▸ **EXTRACT**:
━━━━━━━━━━━━━━━━

READERS WRITE
You’ve got to admit that asking readers to write us with their most memorable college pranks was a bold, yes, maybe foolish move. Fortunately, nothing lawless or unprintable came our way, just a nice assortment of dormitory high jinks, science fun, and even a random act of kindness masquerading as a prank. Dr. Howard Zauder ’46 G’49 takes the prize for his tale of the Saturday night his fraternity brothers...well, we won’t spoil it.
NEXT ASSIGNMENT
You are an alumnus of the University of Vermont. Campus was excellent; Burlington, great; but what about your memories of all that Green Mountain State acreage beyond the city limits? Tell us about your favorite place in Vermont during your student days. The more specific, the better.
E-mail responses to vermontquarterly@uvm.edu or Vermont Quarterly, 86 South Williams, Burlington, VT 05401.
THE PRIZE: Our panel of experts will select the top letter and the winner will receive a Vermont print of his or her choice from the stock of UVM Photo. (That’s uvm.edu/~photo if you’re confident and want to start making a selection.)
—Thomas Weaver, Editor
Tell us your memories of a UVM prank you played or one that was played upon you.
LEG PULLING
I think I can provide you with a prank, played on me, that will go unchallenged in the annals of the University.
In September 1945, I returned to UVM with a prosthetic right lower leg, having spent some time with the Yankee Division in Europe. Fraternity houses were not returned to us until June 1946, making it necessary to seek off-campus housing. Anxious to return to my “old digs” for my senior year. I immediately occupied my old room, now shared with Alex Zucker ’48 (later acting director of the Oak Ridge National Laboratory).
As was the custom of the “old boys” in the house, Saturday night was usually spent seeking libation at the Sugar House. On one occasion I returned
to my room, somehow managed to remove the prosthesis, and flopped into bed. The following morning, anxious to return to my studies in the Primate Anatomy Lab, I found the prosthesis immovable. During my deep slumber, the brothers had removed the prosthesis from my shoe, nailed the shoe to the floor, and replaced the leg.

━━━━━━━━━━━━━━━━

▸ **DATA BLOCK**:
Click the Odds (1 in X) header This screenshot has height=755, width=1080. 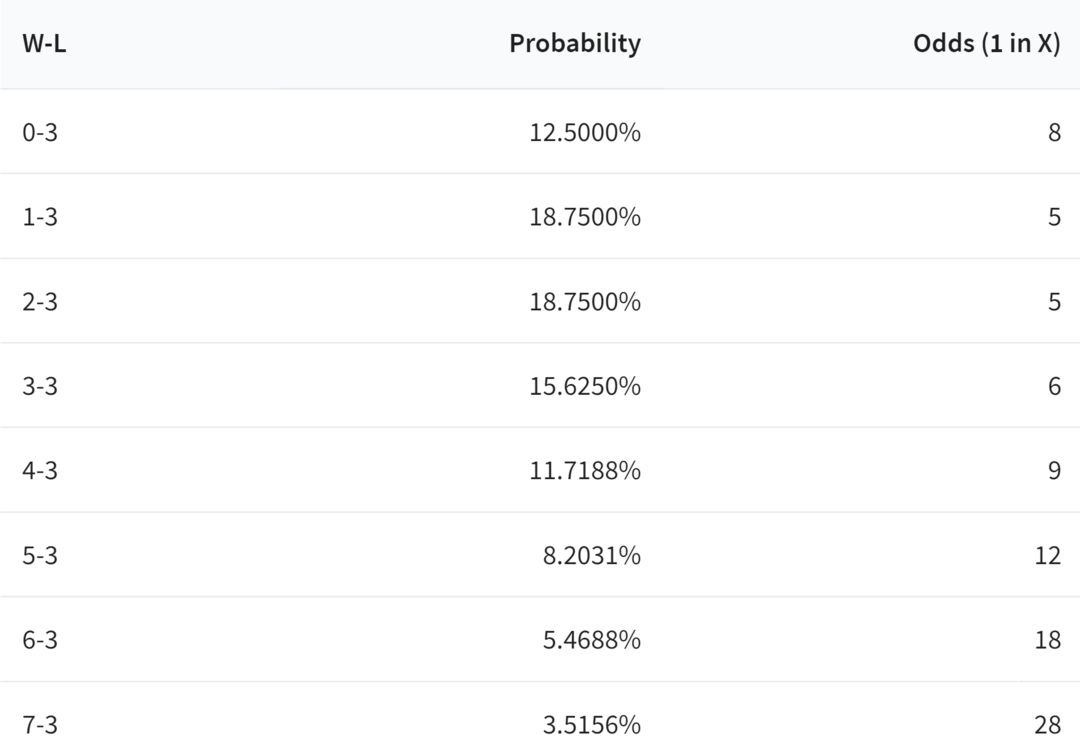pos(987,43)
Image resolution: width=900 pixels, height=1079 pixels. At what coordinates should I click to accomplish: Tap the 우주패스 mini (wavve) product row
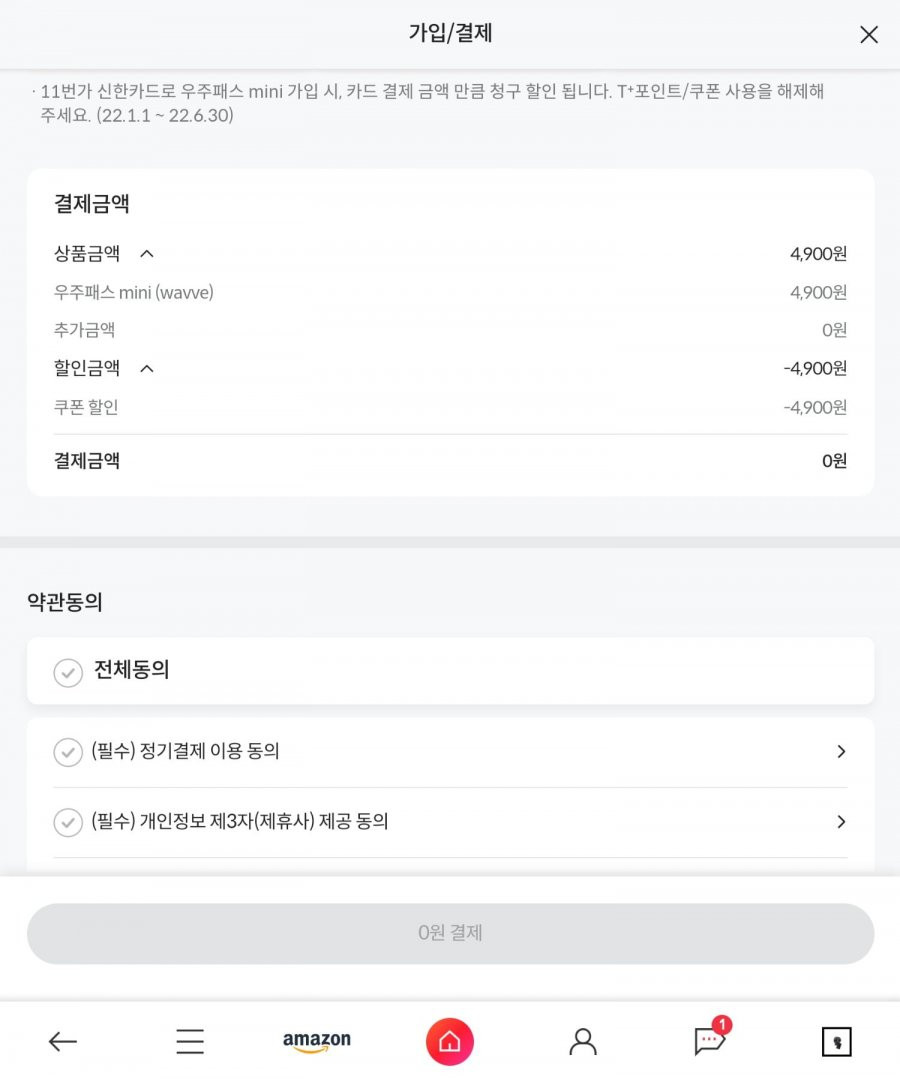[451, 292]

━━━━━━━━━━━━━━━━

▸ **PROBLEM DESCRIPTION**: Please write what comes next in the reader letters about UVM pranks, picking up after their last sentence.

▸ **REPLY TO THE TASK**:
Dr. Howard L. Zauder ’46, G’49
Syracuse, New York
MORE THAN LUCKY
In the fall of our freshman year, my roommate, John Page ’50, and I were walking across a field full of clover. John, who was an Aggie, kept stopping, getting down on his hands and knees, and running his hands through the clover.
Why are you doing that?
I’m looking for a four-leaf clover.
What for, are you superstitious?
No, four-leaf clovers have a third more leaf than regular clover, which means they are a third more productive than regular clover. I am trying to produce a pure strain of four-leaf clover to increase production.
Every once in awhile during our four years as roommates I would remember about the experiment and ask how it was coming along. Sometimes he was making progress and sometimes not, but he was keeping at it.
Finally—I think it was literally on graduation day—I remembered that it had been some time since my last inquiry, and that we wouldn’t be seeing each other again soon. I spied John talking with some of our friends and went over to ask about the experiment. John looked puzzled, and I reminded him of the experiment, getting in deeper and deeper talking about it. Finally, he looked at me and said, “Ian, what the hell are you talking about?” He had carried the hoax on for nearly four years—a long time to wait to get a rise out of someone.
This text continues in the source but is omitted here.